Solved – Regression with autocorrelated, lagged independent variable

regressiontime series

Dear Cross Validated Community

I have a question about handling dependencies in time-series regression. This is not an urgent issue. However, it would be nice to have a little discussion here – if someone is intereste in this topic and has time to answer.

Here is the situation:
I have land surface temperature (LST) and NDVI data for a 600×600 pixel scene (it does not matter what NDVI is; for an explanation, see [1]). This datasets spans 15 years, one observation every 16th day. Further, I have a classification dataset that shows different types of vegetation, like 'forest', 'crop', 'grassland' etc.

From the NDVI time series, I extracted phenological metrics for every pixel and every year: Start of Season (SoS), End of Season (EoS) and Length of Season (LoS) (See [2] for more detailed information). Let's talk only about SoS, to simplify the problem.

The SoS should not be autocorrelated for the respective pixels, there is only one value per year, but there might be a trend. Now, I want to do a linear regression for every pixel where the dependent variable is the SoS and the independent variable is the LST at the same pixel. Obviousely, the SoS is not only dependent on the LST at the day of year (t), but also on previous values (t-1, t-2, …).

My idea: Investigate the dependencies for the whole dataset to derive a 'global rule'.

  • Let $SOS(p_{i}, s_j)$ be a vector containing the SoS of pixel $p_i$ and season $s_j$.
  • $B$ is a vector containing the coefficients of the regression
  • $LST$ is a matrix containing $LST(p_i, s_j, t_k)$, the LST at a pixel $p_i$, season $s_j$ and time $t_{0-k}$:

Estimating $B$ for time lags $t$, $t-1$,…,$t-k$:

$$\begin{pmatrix}
SoS(p_1, s_1)\\
SoS(p_1, s_2)\\
…\\
SoS(p_n, s_m)
\end{pmatrix}
=
\begin{pmatrix}
1 \ \ \ LST(p_1, s_1, t_0) \ \ \ LST(p_1, s_1, t_{-1}) \ \ \ …\\
1 \ \ \ LST(p_1, s_2, t_0) \ \ \ LST(p_1, s_2, t_{-1}) \ \ \ …\\
…\\
1 \ \ \ LST(p_n, s_m, t_0) \ \ \ LST(p_n, s_m, t_{-1}) \ \ …
\end{pmatrix}
\begin{pmatrix}
B_{0}\\
B_{t}\\
…\\
B_{t-k}
\end{pmatrix}$$

I didn't try this yet. If there is no significance at any time lag, I could convert the model to a mixed effects model, such that the intercept follows a gaussian distribution.

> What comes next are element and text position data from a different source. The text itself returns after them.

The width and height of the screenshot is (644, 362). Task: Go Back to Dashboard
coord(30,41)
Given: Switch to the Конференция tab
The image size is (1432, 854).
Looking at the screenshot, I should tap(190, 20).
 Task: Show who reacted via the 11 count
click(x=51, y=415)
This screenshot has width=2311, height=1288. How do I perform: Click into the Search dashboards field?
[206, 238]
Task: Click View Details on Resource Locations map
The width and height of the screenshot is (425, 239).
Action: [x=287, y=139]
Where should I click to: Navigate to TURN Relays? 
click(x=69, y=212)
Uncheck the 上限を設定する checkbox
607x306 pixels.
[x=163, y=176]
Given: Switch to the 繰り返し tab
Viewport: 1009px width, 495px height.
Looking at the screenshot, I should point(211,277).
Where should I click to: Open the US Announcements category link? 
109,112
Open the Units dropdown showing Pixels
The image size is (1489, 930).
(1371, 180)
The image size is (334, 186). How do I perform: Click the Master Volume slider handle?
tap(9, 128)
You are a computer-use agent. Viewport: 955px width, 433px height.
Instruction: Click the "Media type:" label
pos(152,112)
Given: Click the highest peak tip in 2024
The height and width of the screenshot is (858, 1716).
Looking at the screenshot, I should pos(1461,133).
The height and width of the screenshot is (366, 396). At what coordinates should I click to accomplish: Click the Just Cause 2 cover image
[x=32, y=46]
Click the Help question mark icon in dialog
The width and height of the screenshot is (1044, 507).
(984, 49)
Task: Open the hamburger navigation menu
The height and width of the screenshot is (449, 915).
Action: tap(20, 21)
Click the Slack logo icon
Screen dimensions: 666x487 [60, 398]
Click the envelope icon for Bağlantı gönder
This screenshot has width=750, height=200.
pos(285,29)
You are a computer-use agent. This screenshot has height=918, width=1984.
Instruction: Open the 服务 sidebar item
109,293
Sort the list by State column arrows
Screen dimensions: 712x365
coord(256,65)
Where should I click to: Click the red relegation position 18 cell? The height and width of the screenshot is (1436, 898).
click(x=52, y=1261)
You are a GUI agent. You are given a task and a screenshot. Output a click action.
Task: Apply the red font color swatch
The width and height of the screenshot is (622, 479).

Or I could even go further and include the vegetation type as factor, because the dependency on the LST could be different for different vegetation types (I somehow have the feeling that I'm not taking into account the autocorrelation of the LST).

Once I know until which time lag $l$ the dependency is significant, I can use this knowledge to do a regression for every point, where the independent variable is $$LST^* = B_tLST_t+B_{t-1}LST_{t-1}+…+B_{t-l}LST_{t-l}$$

$$SoS=a_0+a_1*LST^*$$

This smells like a time series problem, but I'm dealing with it in a classic regression mindset… The SoS is static for a certain pixel and season, maybe that's why i'm confused.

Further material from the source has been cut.